If the conditional equals to true, we want to execute our first Flow. We do this by adding an ‘HTTP’ step with as method POST and the URI of the first flow. This URI can be found in the ‘When a HTTP request is received’ step of the first flow. The body is as follows:

{
“deviceName”: “@{items(‘Apply_to_each’)?[‘managedDeviceName’]}”,
“operatingSystem”: “@{items(‘Apply_to_each’)?[‘deviceType’]}”,
“ownership”: “@{items(‘Apply_to_each’)?[‘ownerType’]}”,
“compliancePolicy”: “@{items(‘Apply_to_each’)?[‘deviceCompliancePolicyName’]}”,
“deviceID”: “@{items(‘Apply_to_each’)?[‘managedDeviceId’]}”
}

This step will provide all the information that the first flow uses to post the adaptive card and execute the action.

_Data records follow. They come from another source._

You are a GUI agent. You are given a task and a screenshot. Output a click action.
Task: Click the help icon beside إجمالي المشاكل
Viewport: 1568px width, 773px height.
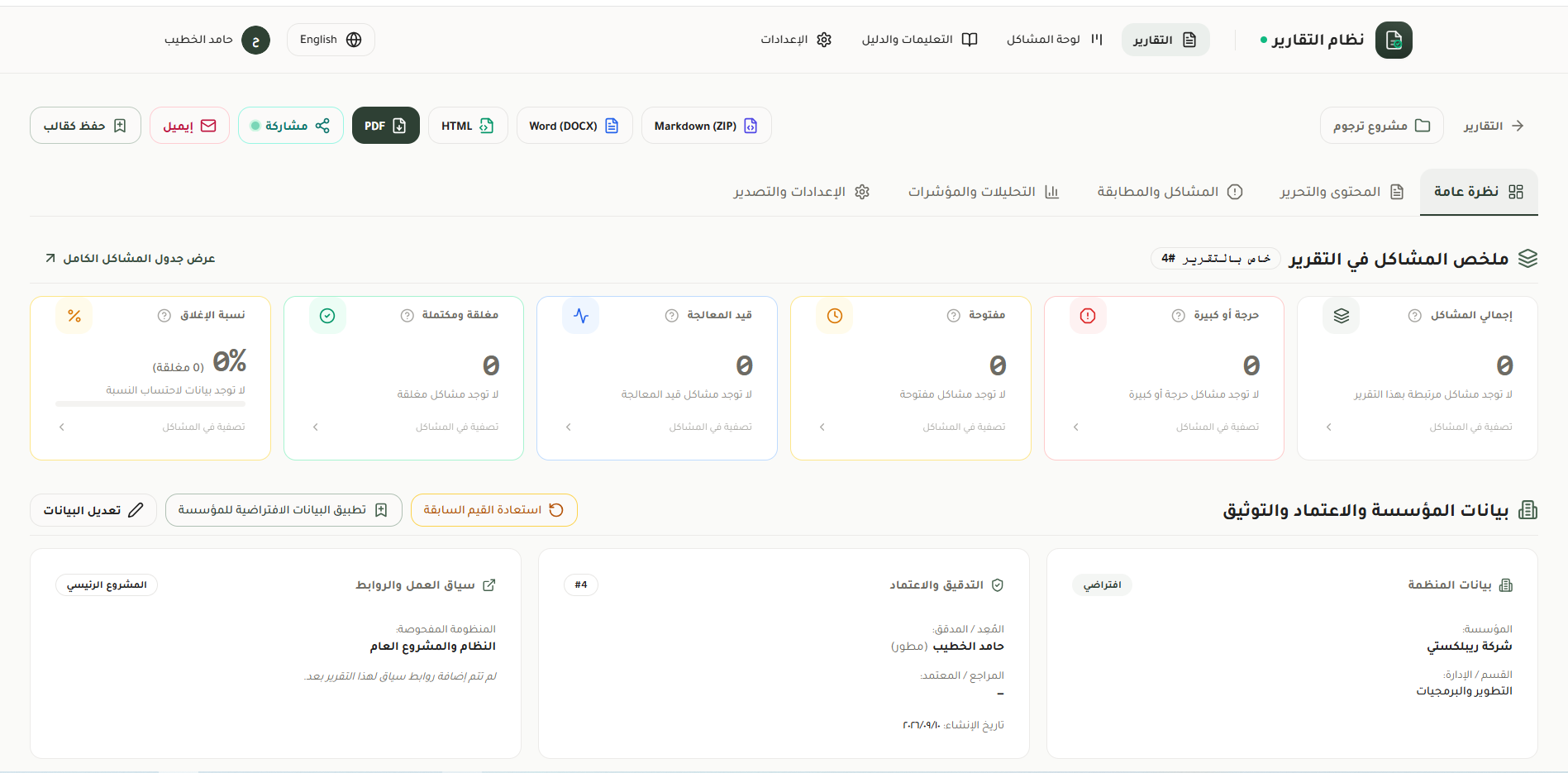tap(1415, 316)
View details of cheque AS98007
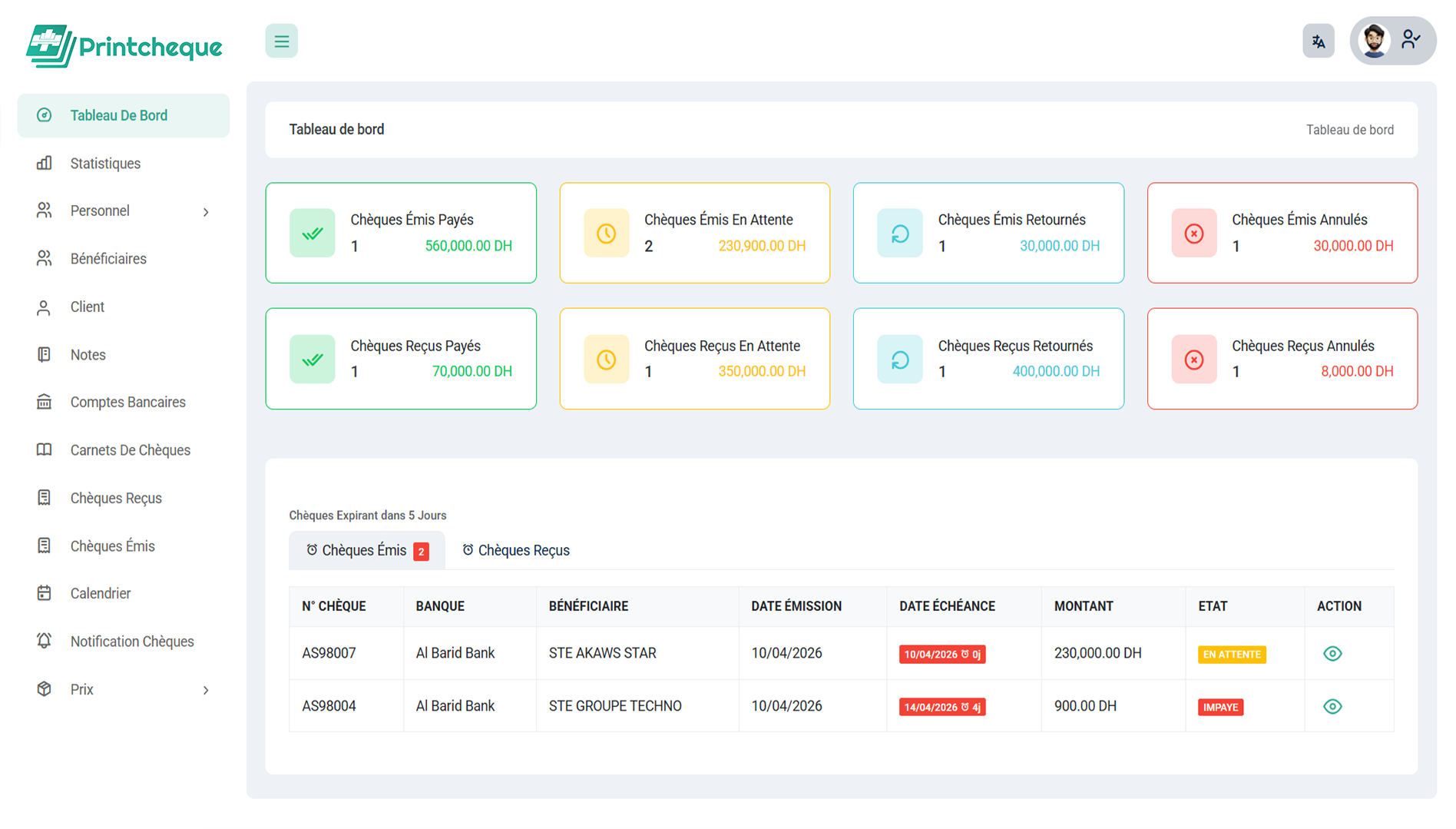This screenshot has width=1456, height=829. 1332,654
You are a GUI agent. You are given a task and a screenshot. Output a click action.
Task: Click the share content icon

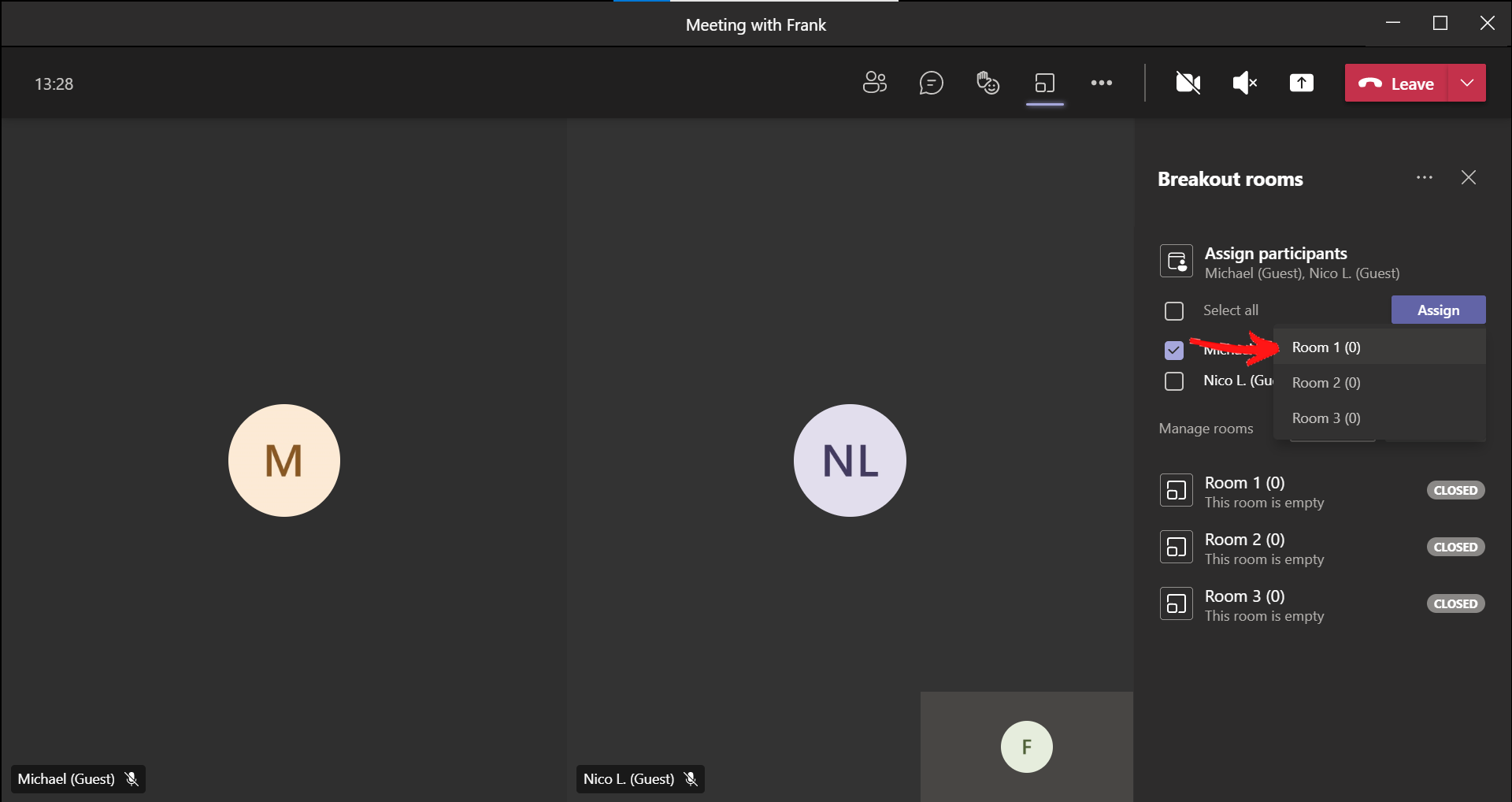pyautogui.click(x=1301, y=83)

The last step in the flow updates the Timestamp on Sharepoint with the current Datetime. That way the next time the flow runs, only new non-compliant devices will posted.

Testing it out

To test out the flows, we can manually trigger the second flow. The experience of an IT administrator will be as follows:

This enables the IT administrator to quickly retire old, non-compliant devices with checking the portal manually everyday.

Download

I have exported both flows as .zip files so you can easily import these flows into your own environment.

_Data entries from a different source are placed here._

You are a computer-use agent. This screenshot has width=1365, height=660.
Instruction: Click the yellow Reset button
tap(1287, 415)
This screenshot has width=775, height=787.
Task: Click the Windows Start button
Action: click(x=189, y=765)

Both flows can be found on my Github account.

Summary/thoughts

Note: The Graph API calls didn’t work properly with application permissions and this was confirmed to be a bug. The bug was partially fixed in the 2007 release. The Graph API endpoints work correctly now, but still throw an error.
Big thanks to Dave Chomas, who helped me bring this bug to light and addressed it with the Intune engineering team.

This blog post is a first step into automating the retiring of non-compliant devices. These flows can be adapted to your own needs. You can change the conditional statement to only post devices with a certain compliance policy or only Windows 10 devices. Or you could configure it to automatically retire devices without posing the question through Teams.

All the Graph API actions are currently in beta and aren’t recommended for production use. When these come into the 1.0 version of Graph, this blog post will be updated to reflect that.

I am curious about your thoughts on this. Would you utilize something like this in your organization, do you think some kind of automation should come native into Intune? Let’s discuss!